Macquarie Calls Gold Up & AUD Headwinds


Macquarie Bank’s latest Global Macro Outlook warns that the global economy’s growth has peaked and combined with China’s tightening bias ‘propagating a destock cycle through the manufacturing chain’, they are particularly concerned about commodities:

"hopes for accelerating global growth and accompanying healthy reflation are fading. The industrial recovery cycle has matured, and is providing less global impetus….. things were too good to be sustainable earlier in the year, with many commodities trading out of cost curves. Cyclically, that means commodity positioning should be generally defensive, with even those commodities having raw material constraints under pressure. But as the reflation tide goes out, it gives an opportunity to discern which commodities genuinely have strong fundamentals.

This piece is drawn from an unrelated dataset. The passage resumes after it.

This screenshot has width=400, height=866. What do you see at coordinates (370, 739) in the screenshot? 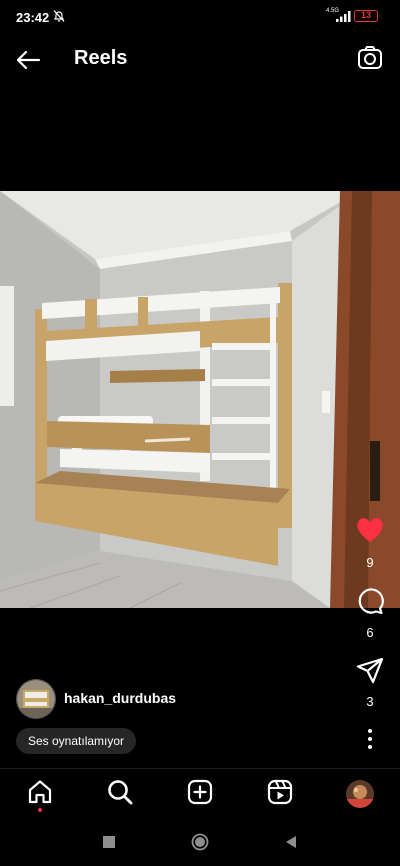
I see `more-options-icon` at bounding box center [370, 739].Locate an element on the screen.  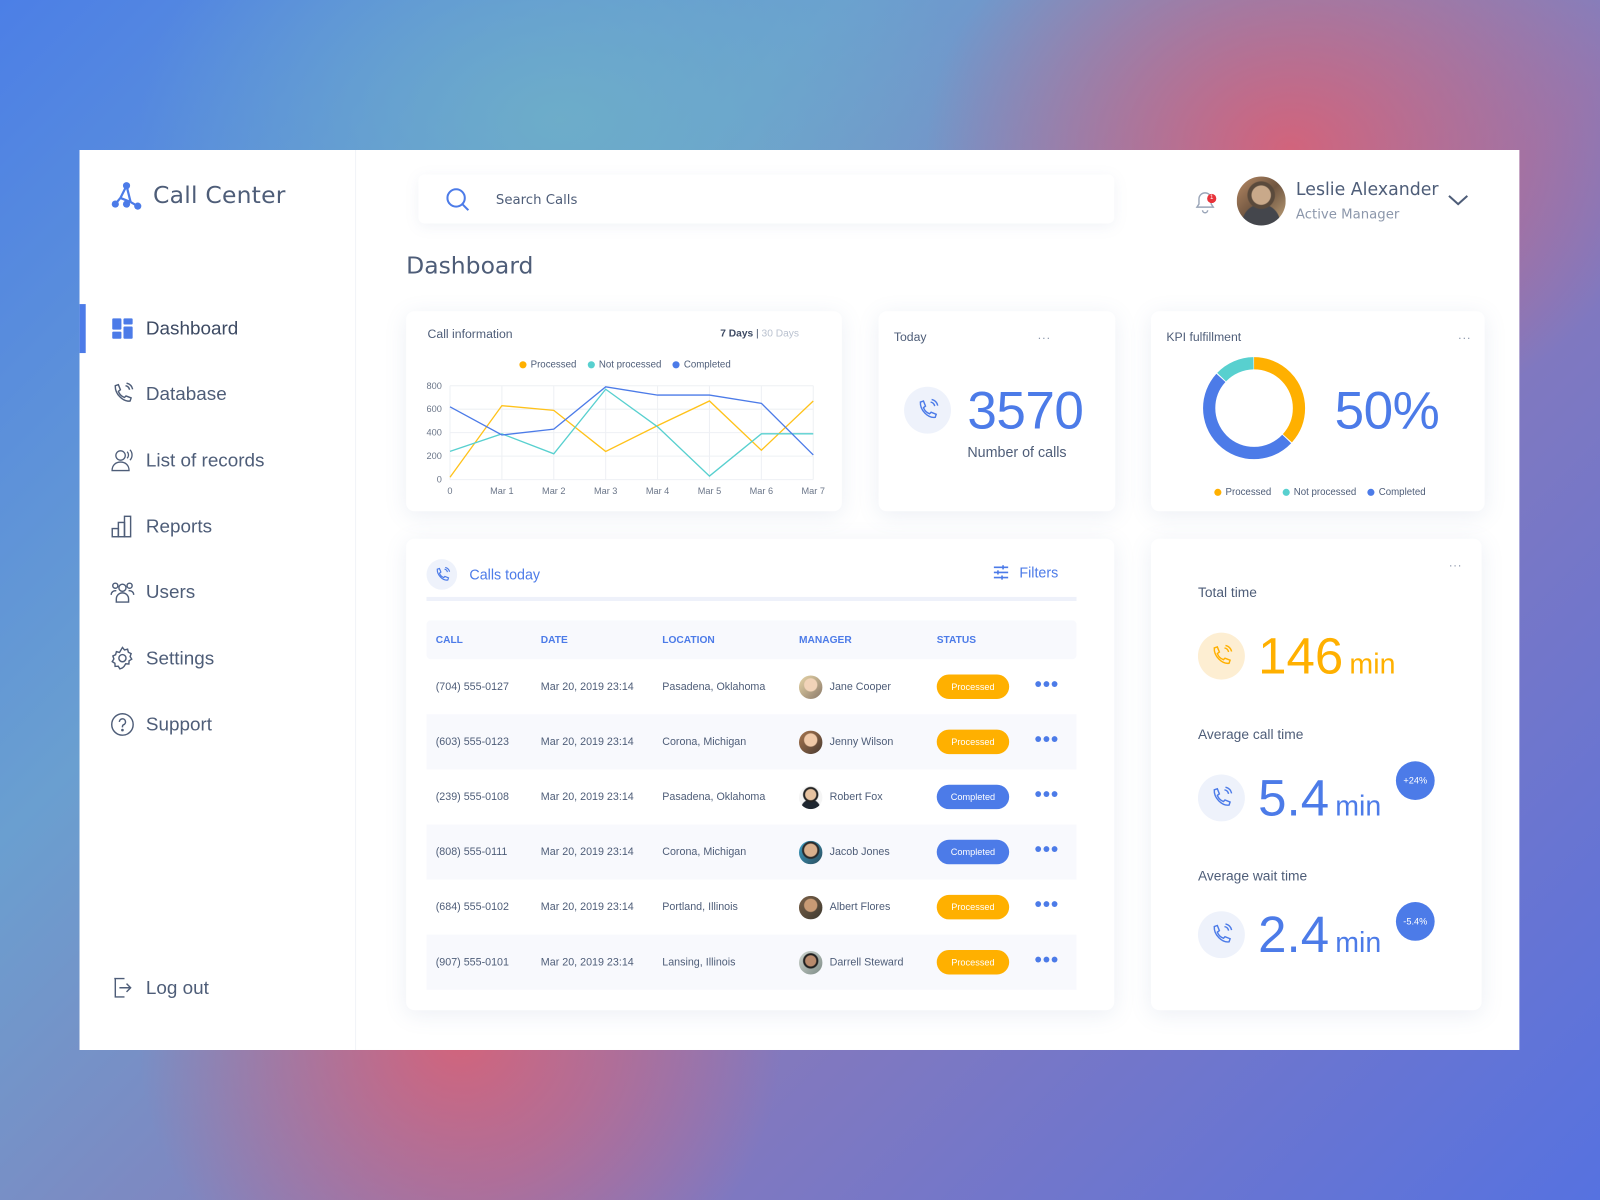
search-input is located at coordinates (782, 200).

Structurally, it is a time to start picking longer-term winners.”

To do this Macquarie revert to the fundamental ‘commodity cycle’ rule of demand leading, followed by supply reacting but with a lag; all facilitated by price.

They believe 2017 has provided “another classic example of this” playing out.  Visually that looks like this:

Whilst maybe not immediately apparent, the above cycle diagram (the cycle restarts at the left when you run out on the right) has double implications for Aussie gold and silver holders.

As you can see they have both metals coming off the bottom of the cycle and heading into strength.  Specifically on gold they said:

“The external environment for gold has given mixed messages so far in 2017. The US economy has been disappointing, but Fed rate expectations have remained solid. The dollar is down, but mainly because the euro is up. US political risk has risen, but in Europe it has fallen. This has meant investor interest has been relatively light, and what gains the price has made seem largely down to an improving physical balance. But investors don’t stay on the sidelines for long in the gold market and while short-term we remain cautious – the Fed is going to raise rates – long-term we think the US economy is near full capacity, potential growth rates are low and long-term yields will peak far lower than the market expects. This is setting up a positive gold price performance in 2H.”

Now check out Australia’s biggest exports all sitting in the ‘red zone’.  That’s not good for our economy and Aussie dollar in particular.  A dropping AUD adds even more gains to the USD spot price increases they predict.  There are some encouraging sectors for us though in copper and uranium but the ‘big ones’, and our reliance on China don’t bode well.  Here is their conclusion:

“Over the coming months, commodities as a whole look set to face slightly more headwinds than tailwinds. We would avoid those most exposed to Chinese construction, given it is currently so strong that the next move is likely to be lower. This means further pressure on iron ore, metallurgical coal and manganese. In contrast, we expect upside to gold and silver over the coming months as the market refocuses from healthy reflation to deflation potential. We also believe the wider market has become too sanguine to weather risks in agricultural markets, where we feel risk/reward is skewed to the upside.”

“On a longer-term view, we like exposure to copper, silver, gold, chrome and, eventually, oil. We also believe that uranium and potash are at the start of a long crawl off the canvas after a tough couple of years.”